A Slow Burn is Just Fine. I'm a very impatient man by nature. If something's going to happen I want it NOW. Hell on Wheels has managed to keep the narrative going by being patient and building the groundwork. The Swede isn't a major villain in season one so much as he's an annoyance. Well, one major thing happens and then guess what? He changed his outlook and all of a sudden he's a big problem. Let the people in the background develop, because eventually it's all going to bleed together and someone's gonna get hurt. And that's good for story.

In Oasis, my current Burning Wheel campaign I decided I was going to introduce the Children of Lilith, an all-male race of Lilith's children, into the campaign before the players had adequately defeated the werewolf threat that had been bubbling up for about ten sessions.  And before they solved the mystery of the Red Death, a plague that's been decimating the Iron Kingdoms. Now I have to tie the three threats together and make them one super threat. That's going to be a headache. Yay me.

When in Doubt, Conserve. It's pretty simple, actually: make your player's plans your plans. Want to introduce a death cult? Make sure at least one or two of the players' relationships are in the cult. Yes, I said in the cult. They might be fooled, they might not be, but that's not the point. You want people to have something at stake that's personal. It's always a better idea to use something that the players already know and have invested in than not, unless you're intentionally expanding the players' field of vision. Just make sure you actually need to introduce new elements, cause if you throw in too much you can get swamped very easily....

• _Recorded information_
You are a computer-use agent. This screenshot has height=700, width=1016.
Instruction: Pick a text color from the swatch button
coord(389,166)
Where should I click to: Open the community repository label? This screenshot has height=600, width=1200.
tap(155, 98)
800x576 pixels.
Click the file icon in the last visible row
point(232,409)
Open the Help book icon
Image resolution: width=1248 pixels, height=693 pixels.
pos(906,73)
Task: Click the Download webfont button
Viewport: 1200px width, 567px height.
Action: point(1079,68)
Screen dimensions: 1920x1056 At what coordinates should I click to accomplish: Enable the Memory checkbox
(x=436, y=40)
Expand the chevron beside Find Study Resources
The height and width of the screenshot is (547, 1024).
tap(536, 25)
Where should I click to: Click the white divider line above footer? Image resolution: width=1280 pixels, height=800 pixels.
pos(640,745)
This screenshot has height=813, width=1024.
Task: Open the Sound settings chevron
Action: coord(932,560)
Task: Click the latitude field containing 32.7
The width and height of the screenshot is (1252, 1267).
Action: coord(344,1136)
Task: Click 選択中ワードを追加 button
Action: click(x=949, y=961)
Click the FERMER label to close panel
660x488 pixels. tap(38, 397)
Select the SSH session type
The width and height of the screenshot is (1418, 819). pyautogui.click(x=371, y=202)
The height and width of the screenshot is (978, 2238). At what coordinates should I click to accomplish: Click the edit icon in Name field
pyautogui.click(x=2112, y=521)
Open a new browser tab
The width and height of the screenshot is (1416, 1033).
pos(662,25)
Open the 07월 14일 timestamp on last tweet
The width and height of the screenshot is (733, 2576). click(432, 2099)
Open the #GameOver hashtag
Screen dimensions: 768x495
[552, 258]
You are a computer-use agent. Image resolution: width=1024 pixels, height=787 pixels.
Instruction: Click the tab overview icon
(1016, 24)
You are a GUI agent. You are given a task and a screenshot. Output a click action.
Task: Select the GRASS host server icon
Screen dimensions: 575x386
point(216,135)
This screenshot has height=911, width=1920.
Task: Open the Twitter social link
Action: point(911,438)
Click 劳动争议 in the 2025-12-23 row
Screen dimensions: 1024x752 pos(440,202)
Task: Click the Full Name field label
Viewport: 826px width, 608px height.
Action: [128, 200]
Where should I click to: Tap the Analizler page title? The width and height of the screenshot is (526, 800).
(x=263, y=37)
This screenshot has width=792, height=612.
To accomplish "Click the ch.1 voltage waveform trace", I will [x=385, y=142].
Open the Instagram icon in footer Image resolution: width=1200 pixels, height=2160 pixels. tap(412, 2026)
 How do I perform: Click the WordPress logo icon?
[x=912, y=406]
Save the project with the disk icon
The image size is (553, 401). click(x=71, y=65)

• _What to work on_
**a.** In the campaign-advice post, copy the stretch from "In Oasis, my" through "headache. Yay me.", swapping "Red Death" for "Grey Death".
**b.** According to the campaign-advice post, for about how many sessions had the werewolf threat been bubbling up?
**c.** Write what comes next in the campaign-advice post, starting after its final sentence.
The material placed after the campaign-advice post comes from a separate source.

• _Answers to this exercise_
**a.**
In Oasis, my current Burning Wheel campaign I decided I was going to introduce the Children of Lilith, an all-male race of Lilith's children, into the campaign before the players had adequately defeated the werewolf threat that had been bubbling up for about ten sessions.  And before they solved the mystery of the Grey Death, a plague that's been decimating the Iron Kingdoms. Now I have to tie the three threats together and make them one super threat. That's going to be a headache. Yay me.

**b.** About ten sessions.

**c.**
In Oasis this happened entirely by accident. The game had started with a riot. The lord of the city, Watcher Constantine, was a relationship of Vincent Durant, a slimy PC. A few sessions into the game and Vincent decided he was going to poison Watcher Constantine and take over the city. He decided he was going to do this with red zombie flesh. He wanted it done immediately so he did it himself and... Watcher Constantine became a blood lich. Instead of hating Vincent for poisoning him Constantine thanked Vincent for making him superior and opening up to Rahbarl, the archdemon beneath the city. Constantine then went on to further the riot that had been going on by murdering his way through the city, infecting people at a high rate. It took Joel with the Sword of Uriel to stop Constantine. I had a completely different idea in mind but, when Vincent's player handed me this low hanging branch, how could I not grab?

A Well Fleshed Out Setting Makes All the Difference. This doesn't really mean if you know the grand history of the setting, although that might help. The following things seem to be the most important, going by Hell on Wheels: what's happened in the last five years, the sensate aspects of your immediate setting, and what the common class looks like. Because, if you have all three of those things down, you know what everyone around you has experienced recently, how it's impacted their immediate surroundings, and what they think about it. That alone will make the place feel real.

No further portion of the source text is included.